Notice what these have in common: not one of them is satisfied by someone simply opening the product. Each requires the intelligence to have done something — provoked, changed, reset. That’s the bar. It’s harder than retention on purpose, because it’s the bar that separates a thing people use from a thing people decide with.
The objection, met
The reasonable pushback is that retention is the proven PMF signal, validated across thousands of companies, and that throwing it out for something as soft as “did it change a decision” trades rigor for a story. Fair — and the answer is that we’re not throwing retention out. We’re refusing to stop at it. Retention is the price of entry; a thing nobody returns to clearly hasn’t found fit. But for intelligence, retention is the floor, not the ceiling. The ceiling is the decision. A team that returns daily and decides on gut has given you engagement, not fit, and the difference is the whole game.
There’s a deeper reason to insist on the harder metric: it’s the one that keeps a company honest. It is very easy to optimize usage — notifications, streaks, a slightly stickier interface — and feel like you’re winning while the intelligence changes nothing. Every lever that grows engagement is available to you, and most of them work on the metric without touching the value. You can manufacture a return visit. You cannot manufacture a changed decision; either the answer moved someone or it didn’t, and they know which. Holding yourself to “did a decision move” is uncomfortable precisely because it can’t be gamed. It’s the discipline that separates a durable intelligence company from one running on the fumes of early curiosity.

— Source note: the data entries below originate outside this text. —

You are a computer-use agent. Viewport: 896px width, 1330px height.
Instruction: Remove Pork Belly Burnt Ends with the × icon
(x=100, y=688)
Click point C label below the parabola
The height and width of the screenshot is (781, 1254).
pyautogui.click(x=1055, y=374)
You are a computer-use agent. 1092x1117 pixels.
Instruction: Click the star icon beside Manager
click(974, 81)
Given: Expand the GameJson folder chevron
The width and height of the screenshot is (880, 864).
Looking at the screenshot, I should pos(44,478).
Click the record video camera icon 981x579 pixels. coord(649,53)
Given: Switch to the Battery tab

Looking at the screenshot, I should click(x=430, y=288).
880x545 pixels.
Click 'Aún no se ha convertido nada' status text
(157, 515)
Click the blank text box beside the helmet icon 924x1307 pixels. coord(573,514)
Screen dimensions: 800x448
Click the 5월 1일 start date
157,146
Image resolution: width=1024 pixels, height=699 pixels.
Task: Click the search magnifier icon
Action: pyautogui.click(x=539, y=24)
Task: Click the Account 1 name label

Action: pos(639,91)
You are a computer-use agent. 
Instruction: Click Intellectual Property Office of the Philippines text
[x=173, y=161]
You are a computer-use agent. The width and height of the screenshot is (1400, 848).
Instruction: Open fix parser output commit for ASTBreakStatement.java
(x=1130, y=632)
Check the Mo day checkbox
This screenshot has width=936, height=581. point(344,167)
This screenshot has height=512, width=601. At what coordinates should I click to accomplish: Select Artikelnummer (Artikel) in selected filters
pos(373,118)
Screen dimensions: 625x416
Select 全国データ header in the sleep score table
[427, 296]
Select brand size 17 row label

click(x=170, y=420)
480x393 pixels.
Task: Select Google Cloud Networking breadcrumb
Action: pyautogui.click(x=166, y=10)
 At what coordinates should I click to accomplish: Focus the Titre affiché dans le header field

It also changes what you build. A team optimizing usage builds for the visit — the cleaner chart, the faster load, the reason to open the app again. A team optimizing for changed decisions builds for the moment after the answer: the next question it should provoke, the context that makes it trustworthy enough to act on, the path from “here’s what happened” to “here’s what to do.” Those are different products, and which metric you hold yourself to quietly decides which one you end up making.
This is what it means to deliver the conclusion, not the chart. The chart doesn’t disappear — it becomes the proof underneath the answer, the evidence trail you can audit. But it stops being the thing you hand over and call done. The product is the conclusion: the plain-language answer, the understanding it leaves behind, the decision it moves. You don’t get to count the visit, or the chart someone glanced at. You only get to count what changed because of it.
What we’re looking for
We’re at the stage where this stops being a thesis and becomes something you measure with real teams. So this is also an invitation. We’re looking for a few teams who want this bar held to their own data — who’d rather know whether an answer changed a decision than admire a usage chart. If “I can’t go back to dashboards” sounds less like a slogan and more like a bar you’d want to clear, that’s the conversation we want to have.
Key Takeaways
- For a tool, retention is the truth — its job is to be there when you return. For intelligence, the return visit stops being proof of anything.
- Usage is the vanity metric of the intelligence era: easy to grow, easy to celebrate, silent on whether a single decision changed.
- The real signals aren’t logins — the last answer generates the next question, a decision moves upstream of the product, and going back becomes intolerable.
- You can manufacture a return visit. You cannot manufacture a changed decision — which is exactly why the harder metric keeps a company honest.
- “Not the chart” doesn’t mean no charts — the chart becomes the proof beneath the answer. The conclusion is the product; the decision it moves is the bar.